Federal Rule of Civil Procedure 12(b)(6) permits a party to raise by motion the defense that the complaint “fail[s] to state a claim upon which relief can be granted,” generally referred to as a motion to dismiss. The Court evaluates whether a complaint states a cognizable legal theory and sufficient facts in light of Federal Rule of Civil Procedure 8(a), which requires a “short and plain statement of the claim showing that the pleader is entitled to relief.” Although Rule 8 “does not require ‘detailed factual allegations,’ ... it [does] demand more than an unadorned, the-defendant-unlawfully-harmed-me accusa[1068]*1068tion.” Ashcroft v. Iqbal, 556 U.S. 662, 678, 129 S.Ct. 1937, 173 L.Ed.2d 868 (2009) (quoting Bell Atl. Corp. v. Twombly, 550 U.S. 544, 555, 127 S.Ct. 1955, 167 L.Ed.2d 929 (2007)).

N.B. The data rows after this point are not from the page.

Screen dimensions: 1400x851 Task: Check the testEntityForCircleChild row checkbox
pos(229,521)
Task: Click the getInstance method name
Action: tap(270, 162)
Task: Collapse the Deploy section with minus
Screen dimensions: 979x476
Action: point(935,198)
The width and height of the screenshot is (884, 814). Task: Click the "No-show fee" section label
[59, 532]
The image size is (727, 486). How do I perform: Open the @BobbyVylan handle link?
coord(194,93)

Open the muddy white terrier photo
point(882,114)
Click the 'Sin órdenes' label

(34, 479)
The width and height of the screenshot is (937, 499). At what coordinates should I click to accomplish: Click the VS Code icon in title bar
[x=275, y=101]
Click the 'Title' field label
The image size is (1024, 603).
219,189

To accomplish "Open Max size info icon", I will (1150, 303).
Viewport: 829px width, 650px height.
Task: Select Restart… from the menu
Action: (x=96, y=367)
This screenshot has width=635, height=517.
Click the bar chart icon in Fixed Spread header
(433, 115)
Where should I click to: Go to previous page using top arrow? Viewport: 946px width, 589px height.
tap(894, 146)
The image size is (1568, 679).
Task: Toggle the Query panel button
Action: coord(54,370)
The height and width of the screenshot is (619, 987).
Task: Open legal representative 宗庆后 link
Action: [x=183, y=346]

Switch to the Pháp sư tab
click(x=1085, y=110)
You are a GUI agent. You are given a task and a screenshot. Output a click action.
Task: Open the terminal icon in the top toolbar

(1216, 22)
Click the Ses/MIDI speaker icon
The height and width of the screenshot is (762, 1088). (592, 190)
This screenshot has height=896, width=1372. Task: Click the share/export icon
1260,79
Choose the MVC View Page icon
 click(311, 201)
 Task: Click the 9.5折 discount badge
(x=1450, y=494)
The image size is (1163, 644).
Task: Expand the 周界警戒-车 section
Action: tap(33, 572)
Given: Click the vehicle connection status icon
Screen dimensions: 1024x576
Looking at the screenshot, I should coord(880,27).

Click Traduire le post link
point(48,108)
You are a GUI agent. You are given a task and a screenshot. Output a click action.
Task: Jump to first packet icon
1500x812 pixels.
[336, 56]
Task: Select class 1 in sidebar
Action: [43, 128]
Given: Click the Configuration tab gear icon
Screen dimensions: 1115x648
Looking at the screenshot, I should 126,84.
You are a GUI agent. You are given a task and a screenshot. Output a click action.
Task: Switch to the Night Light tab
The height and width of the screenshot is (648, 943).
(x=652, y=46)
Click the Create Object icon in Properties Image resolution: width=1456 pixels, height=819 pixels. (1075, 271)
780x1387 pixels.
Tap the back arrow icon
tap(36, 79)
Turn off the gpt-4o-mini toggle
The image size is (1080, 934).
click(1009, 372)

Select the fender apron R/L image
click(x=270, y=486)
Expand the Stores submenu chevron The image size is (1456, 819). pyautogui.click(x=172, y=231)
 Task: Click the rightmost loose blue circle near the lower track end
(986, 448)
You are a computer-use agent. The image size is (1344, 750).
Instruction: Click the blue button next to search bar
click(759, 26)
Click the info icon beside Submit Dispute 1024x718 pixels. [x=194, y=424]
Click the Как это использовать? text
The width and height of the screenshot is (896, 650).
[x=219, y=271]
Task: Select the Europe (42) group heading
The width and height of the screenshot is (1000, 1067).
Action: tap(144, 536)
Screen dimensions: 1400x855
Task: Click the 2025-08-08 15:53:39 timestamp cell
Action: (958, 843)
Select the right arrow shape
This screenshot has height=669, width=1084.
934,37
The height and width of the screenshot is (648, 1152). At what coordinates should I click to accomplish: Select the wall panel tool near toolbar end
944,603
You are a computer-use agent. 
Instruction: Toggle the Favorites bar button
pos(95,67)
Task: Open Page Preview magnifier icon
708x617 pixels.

In other words, “a plaintiffs obligation to provide the ‘grounds’ of his ‘entitle[ment] to relief requires more than labels and conclusions, and a formulaic recitation of the elements of a cause of action will not do.” Twombly, 550 U.S. at 555, 127 S.Ct. 1955 (citing Papasan v. Allain, 478 U.S. 265, 286, 106 S.Ct. 2932, 92 L.Ed.2d 209 (1986)). A complaint will not suffice “if it tenders ‘naked assertion[s]’ devoid of ‘further factual enhancement.’” Iqbal, 556 U.S. at 677, 129 S.Ct. 1937 (citing Twombly, 550 U.S. at 557, 127 S.Ct. 1955).

In order to survive a motion to dismiss, “a complaint must contain sufficient factual matter, accepted as true, to ‘state a claim to relief that is plausible on its face.’” Id. (quoting Twombly, 550 U.S. at 570, 127 S.Ct. 1955); see also Fed. R. Civ. P. 12(b)(6); A claim 'is facially plausible when the facts pled “allow the court’to draw the reasonable inference that the defendant is liable for the misconduct alleged.” Iqbal, 556 U.S. at 677, 129 S.Ct. 1937 (citing Twombly, 550 U.S. at 556, 127 S.Ct. 1955).